GitHub SBOM toolkit

Enumerate Dependency Graph SBOMs from all repositories in a GitHub Enterprise (all orgs) or a single organization.

Search collected SBOMs by PURL, cache them for offline analysis, sync malware security advisories, and match SBOM packages against those advisories.

Supports human-readable, JSON, CSV and SARIF output. SARIF alerts can be uploaded to GitHub Code Scanning.

Note

This is an unofficial tool created by Field Security Specialists, and is not officially supported by GitHub.

🚀 Features

Enumerate organizations in an Enterprise and repositories in each organization
Fetch SBOM per repository with concurrency + optional delay and retry/throttle handling
- Optional progress bar while fetching SBOMs
- Option to suppress secondary rate limit warnings, and full quiet mode to suppress informative messages
- Adaptive backoff: each secondary rate limit hit increases the SBOM fetch delay by 10% to reduce future throttling
Offline caching of SBOMs and security advisories with incremental updates
Matching:
- Version-aware matching of SBOM packages against malware advisories
  - Optional suppression of "unbounded" malware advisories that state all versions are affected (e.g. vulnerable range '*', '>=0')
- Search for packages by exact PURL, semver/range, or wildcard (trailing /* after the package name path segment)
- Interactive REPL for ad‑hoc PURL queries (history, graceful Ctrl+C handling)
- YAML ignore file support to suppress specific advisory IDs or PURLs globally or scoped to an org / repo
- Reason tracing: every search match shows which query matched; every malware match shows which advisory triggered it
Output:
- Human-readable console output
- JSON or CSV output (to stdout or file) with both search and malware matches
- Optional SARIF 2.1.0 output per repository for malware matches with optional Code Scanning upload
Works with GitHub.com, GitHub Enterprise Server, GitHub Enterprise Managed Users and GitHub Enterprise Cloud with Data Residency (custom base URL)

Usage

Quick Start

Collect SBOMs for all repositories in an organization (writes JSON files into sboms/) then perform a PURL search:

npm run start -- --sync-sboms --org my-org --sbom-cache sboms --purl pkg:npm/lodash@4.17.21

Search multiple PURLs (exact, wildcard, and a semver range).

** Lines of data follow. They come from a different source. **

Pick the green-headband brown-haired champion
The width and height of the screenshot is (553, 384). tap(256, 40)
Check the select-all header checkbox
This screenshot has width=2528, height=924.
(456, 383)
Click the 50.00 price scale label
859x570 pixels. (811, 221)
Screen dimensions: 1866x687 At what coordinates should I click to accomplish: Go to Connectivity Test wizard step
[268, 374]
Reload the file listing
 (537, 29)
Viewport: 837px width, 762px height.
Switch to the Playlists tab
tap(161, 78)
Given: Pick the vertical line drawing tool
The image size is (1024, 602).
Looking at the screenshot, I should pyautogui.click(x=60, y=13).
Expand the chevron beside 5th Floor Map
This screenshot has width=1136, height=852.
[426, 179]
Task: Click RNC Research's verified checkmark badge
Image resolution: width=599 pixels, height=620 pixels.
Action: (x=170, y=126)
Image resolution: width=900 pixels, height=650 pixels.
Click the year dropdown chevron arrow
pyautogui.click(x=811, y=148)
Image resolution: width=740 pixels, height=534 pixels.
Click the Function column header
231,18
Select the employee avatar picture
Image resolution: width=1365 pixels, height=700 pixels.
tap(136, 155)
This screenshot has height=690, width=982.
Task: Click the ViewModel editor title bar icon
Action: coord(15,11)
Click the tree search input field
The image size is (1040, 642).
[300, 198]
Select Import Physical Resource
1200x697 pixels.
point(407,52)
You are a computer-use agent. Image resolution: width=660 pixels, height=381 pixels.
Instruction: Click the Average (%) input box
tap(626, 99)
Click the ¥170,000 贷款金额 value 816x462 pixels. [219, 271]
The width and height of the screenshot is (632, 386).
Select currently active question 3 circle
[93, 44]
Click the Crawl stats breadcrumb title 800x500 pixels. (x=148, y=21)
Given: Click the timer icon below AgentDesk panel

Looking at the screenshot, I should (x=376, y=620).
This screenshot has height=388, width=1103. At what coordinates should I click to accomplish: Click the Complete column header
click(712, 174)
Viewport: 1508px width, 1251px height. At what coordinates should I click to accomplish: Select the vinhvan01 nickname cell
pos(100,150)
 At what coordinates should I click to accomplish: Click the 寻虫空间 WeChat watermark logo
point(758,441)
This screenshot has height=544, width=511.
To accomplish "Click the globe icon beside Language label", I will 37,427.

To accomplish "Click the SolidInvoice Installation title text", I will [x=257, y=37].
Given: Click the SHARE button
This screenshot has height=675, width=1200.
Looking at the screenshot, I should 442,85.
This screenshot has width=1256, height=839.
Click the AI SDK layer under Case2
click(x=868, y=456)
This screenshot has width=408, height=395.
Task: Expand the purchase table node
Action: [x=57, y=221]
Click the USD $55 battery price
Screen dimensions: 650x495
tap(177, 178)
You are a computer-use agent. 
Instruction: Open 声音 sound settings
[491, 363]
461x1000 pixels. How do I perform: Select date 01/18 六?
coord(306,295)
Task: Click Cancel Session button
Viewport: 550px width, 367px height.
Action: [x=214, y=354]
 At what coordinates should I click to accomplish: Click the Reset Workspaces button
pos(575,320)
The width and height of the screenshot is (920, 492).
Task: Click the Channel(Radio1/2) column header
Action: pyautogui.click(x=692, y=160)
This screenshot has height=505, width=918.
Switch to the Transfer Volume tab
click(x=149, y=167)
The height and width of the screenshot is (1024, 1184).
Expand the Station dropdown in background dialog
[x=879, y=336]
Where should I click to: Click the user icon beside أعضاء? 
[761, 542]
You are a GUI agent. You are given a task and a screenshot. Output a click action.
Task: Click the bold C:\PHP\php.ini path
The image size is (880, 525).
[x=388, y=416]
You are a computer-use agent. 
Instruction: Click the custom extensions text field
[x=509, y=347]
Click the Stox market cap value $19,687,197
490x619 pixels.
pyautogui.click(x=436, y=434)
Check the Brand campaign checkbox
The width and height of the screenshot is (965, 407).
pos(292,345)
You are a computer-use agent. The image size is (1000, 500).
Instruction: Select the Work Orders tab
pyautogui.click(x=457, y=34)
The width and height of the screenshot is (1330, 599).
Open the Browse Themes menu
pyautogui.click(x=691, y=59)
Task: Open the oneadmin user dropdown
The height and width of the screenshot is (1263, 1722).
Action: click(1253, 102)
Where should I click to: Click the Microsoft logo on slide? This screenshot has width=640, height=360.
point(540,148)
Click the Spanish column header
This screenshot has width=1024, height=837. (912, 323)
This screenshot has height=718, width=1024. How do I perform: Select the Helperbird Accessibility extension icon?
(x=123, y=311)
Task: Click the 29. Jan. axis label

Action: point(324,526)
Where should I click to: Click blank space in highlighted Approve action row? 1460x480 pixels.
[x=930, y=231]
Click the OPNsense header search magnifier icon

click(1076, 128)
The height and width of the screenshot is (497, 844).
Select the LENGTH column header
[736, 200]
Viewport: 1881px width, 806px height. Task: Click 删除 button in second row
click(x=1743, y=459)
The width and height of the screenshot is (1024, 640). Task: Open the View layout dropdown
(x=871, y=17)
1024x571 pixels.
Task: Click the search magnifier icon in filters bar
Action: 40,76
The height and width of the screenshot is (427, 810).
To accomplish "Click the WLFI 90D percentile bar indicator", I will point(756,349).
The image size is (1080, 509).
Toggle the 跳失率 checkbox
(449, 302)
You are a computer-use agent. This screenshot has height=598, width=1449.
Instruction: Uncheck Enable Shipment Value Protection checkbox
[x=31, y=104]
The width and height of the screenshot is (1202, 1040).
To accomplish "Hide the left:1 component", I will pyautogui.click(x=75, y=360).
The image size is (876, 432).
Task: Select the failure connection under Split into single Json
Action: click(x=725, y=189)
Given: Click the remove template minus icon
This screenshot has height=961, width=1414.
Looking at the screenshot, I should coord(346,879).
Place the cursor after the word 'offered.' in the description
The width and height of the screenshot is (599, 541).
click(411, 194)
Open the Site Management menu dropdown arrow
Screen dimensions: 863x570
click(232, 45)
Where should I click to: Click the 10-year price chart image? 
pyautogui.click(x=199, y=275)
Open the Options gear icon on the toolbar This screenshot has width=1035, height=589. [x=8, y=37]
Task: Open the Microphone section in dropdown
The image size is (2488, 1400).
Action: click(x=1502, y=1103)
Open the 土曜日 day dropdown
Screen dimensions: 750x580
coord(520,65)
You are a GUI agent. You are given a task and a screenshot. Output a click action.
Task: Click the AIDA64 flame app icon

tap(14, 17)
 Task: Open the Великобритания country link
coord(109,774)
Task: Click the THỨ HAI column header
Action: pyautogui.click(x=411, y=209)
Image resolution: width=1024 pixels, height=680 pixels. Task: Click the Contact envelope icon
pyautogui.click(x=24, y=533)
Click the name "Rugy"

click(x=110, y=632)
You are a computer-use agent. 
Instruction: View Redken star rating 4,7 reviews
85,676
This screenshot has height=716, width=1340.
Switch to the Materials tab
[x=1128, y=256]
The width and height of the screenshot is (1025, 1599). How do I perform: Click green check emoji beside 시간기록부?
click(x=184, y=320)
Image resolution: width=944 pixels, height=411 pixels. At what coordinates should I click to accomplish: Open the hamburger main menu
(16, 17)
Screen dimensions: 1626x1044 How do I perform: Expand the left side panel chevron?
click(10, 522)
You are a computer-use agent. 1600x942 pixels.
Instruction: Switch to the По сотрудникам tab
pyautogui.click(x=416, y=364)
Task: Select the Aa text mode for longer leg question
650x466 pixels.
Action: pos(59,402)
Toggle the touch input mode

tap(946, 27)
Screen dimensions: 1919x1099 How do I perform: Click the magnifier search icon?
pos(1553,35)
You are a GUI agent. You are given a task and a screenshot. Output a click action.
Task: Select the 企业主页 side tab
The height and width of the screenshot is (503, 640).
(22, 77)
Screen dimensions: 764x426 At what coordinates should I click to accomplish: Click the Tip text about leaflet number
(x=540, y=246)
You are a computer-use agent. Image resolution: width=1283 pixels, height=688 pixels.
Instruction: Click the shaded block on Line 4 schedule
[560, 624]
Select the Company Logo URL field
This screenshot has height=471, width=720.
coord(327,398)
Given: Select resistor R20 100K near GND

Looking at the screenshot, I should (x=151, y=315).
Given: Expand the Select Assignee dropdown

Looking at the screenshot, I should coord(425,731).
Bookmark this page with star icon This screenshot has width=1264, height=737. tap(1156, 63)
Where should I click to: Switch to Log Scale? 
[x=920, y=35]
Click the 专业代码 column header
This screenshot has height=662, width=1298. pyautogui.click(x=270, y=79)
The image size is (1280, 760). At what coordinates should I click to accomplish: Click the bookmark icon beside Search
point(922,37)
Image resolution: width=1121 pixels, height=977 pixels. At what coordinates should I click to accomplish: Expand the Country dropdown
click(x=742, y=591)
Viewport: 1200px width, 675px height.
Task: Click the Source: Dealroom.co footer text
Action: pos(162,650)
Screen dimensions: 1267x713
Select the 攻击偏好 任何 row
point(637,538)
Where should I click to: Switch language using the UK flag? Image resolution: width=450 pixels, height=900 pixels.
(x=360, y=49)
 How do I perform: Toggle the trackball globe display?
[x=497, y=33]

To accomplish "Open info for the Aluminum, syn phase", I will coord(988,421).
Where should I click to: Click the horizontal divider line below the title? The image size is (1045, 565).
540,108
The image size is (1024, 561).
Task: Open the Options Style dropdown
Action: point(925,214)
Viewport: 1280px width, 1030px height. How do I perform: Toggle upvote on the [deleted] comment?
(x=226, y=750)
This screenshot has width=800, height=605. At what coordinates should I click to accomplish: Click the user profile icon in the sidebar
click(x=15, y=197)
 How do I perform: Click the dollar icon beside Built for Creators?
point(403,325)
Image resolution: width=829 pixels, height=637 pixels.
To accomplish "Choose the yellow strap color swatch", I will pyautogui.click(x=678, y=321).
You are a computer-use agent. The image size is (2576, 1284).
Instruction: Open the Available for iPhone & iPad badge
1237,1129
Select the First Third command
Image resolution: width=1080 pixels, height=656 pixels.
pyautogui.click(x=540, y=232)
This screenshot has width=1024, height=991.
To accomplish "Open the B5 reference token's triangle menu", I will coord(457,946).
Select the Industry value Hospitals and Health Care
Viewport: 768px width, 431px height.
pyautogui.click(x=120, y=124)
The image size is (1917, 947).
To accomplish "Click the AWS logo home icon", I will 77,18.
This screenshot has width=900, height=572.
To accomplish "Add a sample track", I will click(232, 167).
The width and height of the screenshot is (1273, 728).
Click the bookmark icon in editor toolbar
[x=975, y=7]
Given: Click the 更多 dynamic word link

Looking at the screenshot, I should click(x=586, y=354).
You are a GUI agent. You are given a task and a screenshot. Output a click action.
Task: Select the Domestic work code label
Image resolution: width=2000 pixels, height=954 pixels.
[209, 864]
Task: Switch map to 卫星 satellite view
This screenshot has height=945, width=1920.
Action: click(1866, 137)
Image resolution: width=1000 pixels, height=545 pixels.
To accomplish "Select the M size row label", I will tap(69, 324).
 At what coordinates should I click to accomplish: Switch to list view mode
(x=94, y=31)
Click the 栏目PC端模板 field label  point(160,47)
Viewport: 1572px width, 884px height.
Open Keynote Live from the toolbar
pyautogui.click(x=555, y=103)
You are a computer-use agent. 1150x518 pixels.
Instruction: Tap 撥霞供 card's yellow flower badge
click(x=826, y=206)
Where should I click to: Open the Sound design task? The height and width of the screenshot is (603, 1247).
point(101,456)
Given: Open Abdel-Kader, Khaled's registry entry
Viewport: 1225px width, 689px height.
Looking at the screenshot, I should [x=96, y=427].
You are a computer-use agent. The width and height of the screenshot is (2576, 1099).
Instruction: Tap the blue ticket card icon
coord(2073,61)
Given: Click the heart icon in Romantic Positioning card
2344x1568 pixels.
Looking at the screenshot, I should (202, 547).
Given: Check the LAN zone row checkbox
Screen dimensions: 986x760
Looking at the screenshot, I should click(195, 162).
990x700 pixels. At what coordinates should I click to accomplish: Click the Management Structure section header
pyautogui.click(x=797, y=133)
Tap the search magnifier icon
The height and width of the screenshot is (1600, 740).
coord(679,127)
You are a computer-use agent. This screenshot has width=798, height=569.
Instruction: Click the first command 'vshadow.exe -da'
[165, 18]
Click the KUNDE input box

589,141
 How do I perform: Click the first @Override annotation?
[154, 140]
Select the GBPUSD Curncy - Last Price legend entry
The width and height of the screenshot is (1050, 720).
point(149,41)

The pkg: prefix is optional; it will be auto-added:

npm run start -- --sbom-cache sboms \
  --purl npm/react@18.2.0 \
  --purl 'npm/express/*' \
  --purl 'npm/chalk@>=5.0.0 <6.0.0'

Using GitHub Enterprise Server:

npm run start -- --sync-sboms --enterprise ent --base-url https://github.internal/api/v3 --sbom-cache sboms --token $GHES_TOKEN

🔑 Authentication

A GitHub token with appropriate scope is required when performing network operations such as --sync-sboms, --sync-malware and --upload-sarif.

A fine-grained PAT needs scope Read-only on Contents. To upload SARIF you need Read and write on Code scanning alerts. If necessary you can use a Classic PAT, or a token from a GitHub App with repo, read:org, and security_events (write) scopes. You may find generating a token with the gh CLI is convenient.

It can be provided in the GITHUB_TOKEN environment variable, or with the --token argument.

Offline operations (pure searches, matches using pre-cached data) need no token.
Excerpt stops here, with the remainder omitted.